The Managing Director and Chief Executive Officer of the Nigeria Deposit Insurance Corporation (NDIC), Bello Hassan, has revealed that a mere 25% of customers’ deposits are insured by the corporation.

This revelation has sparked concerns about the vulnerability of depositors’ funds and raised questions about the adequacy of regulatory safeguards in Nigeria’s banking sector.

Speaking on the sidelines of the 2024 Sensitisation Seminar for justices of the court of appeal in Lagos, themed ‘Building Strong Depositors Confidence in Banks and Other Financial Institutions through Adjudication,’ Hassan shed light on the limited coverage of deposit insurance for bank customers.

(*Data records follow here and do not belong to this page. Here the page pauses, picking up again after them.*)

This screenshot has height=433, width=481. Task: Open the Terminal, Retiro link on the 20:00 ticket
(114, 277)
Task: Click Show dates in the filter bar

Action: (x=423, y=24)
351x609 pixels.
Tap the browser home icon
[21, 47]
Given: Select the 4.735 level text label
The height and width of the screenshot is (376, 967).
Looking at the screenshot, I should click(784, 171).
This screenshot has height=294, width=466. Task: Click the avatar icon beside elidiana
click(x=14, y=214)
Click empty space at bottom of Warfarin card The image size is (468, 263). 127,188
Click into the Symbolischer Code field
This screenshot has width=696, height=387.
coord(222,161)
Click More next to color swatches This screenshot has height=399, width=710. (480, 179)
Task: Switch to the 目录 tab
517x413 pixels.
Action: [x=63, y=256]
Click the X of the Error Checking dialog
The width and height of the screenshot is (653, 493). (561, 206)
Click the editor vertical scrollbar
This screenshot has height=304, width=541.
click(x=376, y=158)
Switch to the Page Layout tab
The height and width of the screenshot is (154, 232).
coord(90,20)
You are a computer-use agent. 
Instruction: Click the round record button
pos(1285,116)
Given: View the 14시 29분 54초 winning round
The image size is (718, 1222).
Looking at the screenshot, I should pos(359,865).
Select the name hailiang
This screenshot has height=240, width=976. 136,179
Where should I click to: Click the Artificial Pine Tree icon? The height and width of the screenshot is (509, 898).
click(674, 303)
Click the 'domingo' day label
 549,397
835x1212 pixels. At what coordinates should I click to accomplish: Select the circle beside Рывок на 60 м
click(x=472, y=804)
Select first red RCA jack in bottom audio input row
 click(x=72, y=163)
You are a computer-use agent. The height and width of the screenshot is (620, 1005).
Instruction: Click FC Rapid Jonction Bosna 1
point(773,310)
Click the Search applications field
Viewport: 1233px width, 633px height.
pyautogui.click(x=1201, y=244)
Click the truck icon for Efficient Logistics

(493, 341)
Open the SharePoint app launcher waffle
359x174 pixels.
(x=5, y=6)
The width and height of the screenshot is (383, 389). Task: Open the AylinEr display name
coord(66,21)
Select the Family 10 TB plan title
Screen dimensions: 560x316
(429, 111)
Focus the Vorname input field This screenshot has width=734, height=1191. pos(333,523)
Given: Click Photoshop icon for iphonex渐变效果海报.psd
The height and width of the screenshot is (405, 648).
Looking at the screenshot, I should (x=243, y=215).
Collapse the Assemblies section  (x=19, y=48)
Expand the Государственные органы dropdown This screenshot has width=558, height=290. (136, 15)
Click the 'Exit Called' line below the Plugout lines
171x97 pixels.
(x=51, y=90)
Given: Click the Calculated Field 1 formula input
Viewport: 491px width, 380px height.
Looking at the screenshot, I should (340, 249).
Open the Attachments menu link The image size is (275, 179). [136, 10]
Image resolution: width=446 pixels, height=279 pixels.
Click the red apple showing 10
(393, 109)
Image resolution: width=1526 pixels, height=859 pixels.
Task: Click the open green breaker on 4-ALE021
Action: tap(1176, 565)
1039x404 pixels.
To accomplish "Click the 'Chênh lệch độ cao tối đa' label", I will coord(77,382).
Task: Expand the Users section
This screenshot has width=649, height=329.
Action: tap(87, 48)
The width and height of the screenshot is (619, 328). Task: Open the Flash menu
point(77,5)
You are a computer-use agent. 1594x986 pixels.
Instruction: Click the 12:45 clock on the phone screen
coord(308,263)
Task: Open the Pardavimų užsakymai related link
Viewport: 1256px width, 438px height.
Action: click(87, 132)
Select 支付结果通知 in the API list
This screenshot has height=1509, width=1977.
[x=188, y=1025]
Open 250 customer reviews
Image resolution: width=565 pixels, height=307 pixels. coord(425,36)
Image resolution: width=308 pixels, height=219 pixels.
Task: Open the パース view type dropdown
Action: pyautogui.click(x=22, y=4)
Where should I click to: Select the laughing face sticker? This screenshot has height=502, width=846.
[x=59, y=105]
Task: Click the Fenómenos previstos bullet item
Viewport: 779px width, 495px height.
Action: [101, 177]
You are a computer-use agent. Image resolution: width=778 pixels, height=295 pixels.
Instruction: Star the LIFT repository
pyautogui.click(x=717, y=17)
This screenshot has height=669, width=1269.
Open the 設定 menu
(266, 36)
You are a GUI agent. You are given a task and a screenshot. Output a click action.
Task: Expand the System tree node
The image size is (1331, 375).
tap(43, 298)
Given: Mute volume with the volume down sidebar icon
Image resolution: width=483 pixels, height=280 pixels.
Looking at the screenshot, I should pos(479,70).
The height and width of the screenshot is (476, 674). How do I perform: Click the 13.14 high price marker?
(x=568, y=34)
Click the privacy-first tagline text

Hassan addressed recent concerns surrounding the hike in deposit insurance coverage and emphasized the need for periodic reviews to ensure adequacy and credibility.

He explained that the decision to increase deposit insurance limits was based on various factors, including the average deposit size, inflation impact, GDP per capita, and exchange rate fluctuations.

Despite the coverage extending to approximately 98% of depositors, Hassan underscored the critical gap between the number of depositors covered and the value of deposits insured.

He stressed that while nearly all depositors are accounted for, only a quarter of the total value of deposits is protected, leaving a significant portion of funds vulnerable to risk.

“The coverage is just 25% of the total value of the deposits,” Hassan affirmed, highlighting the disparity between the number of depositors covered and the actual value of deposits within the banking system.

Moreover, Hassan addressed concerns about moral hazard, emphasizing that the presence of uninsured deposits would incentivize banks to exercise market discipline and mitigate risks associated with reckless behavior.

“The quantum of deposits not covered will enable banks to exercise market discipline and eliminate the issue of moral hazards,” Hassan stated, suggesting that the lack of full coverage serves as a safeguard against irresponsible banking practices.

However, Hassan’s revelations have prompted calls for greater regulatory oversight and transparency within Nigeria’s financial institutions. Critics argue that the current level of deposit insurance falls short of providing adequate protection for depositors, especially in the event of bank failures or financial crises.

The disclosure comes amid ongoing efforts by regulatory authorities to bolster depositor confidence and strengthen the resilience of the banking sector. With concerns mounting over the stability of Nigeria’s financial system, stakeholders are urging for proactive measures to address vulnerabilities and enhance consumer protection.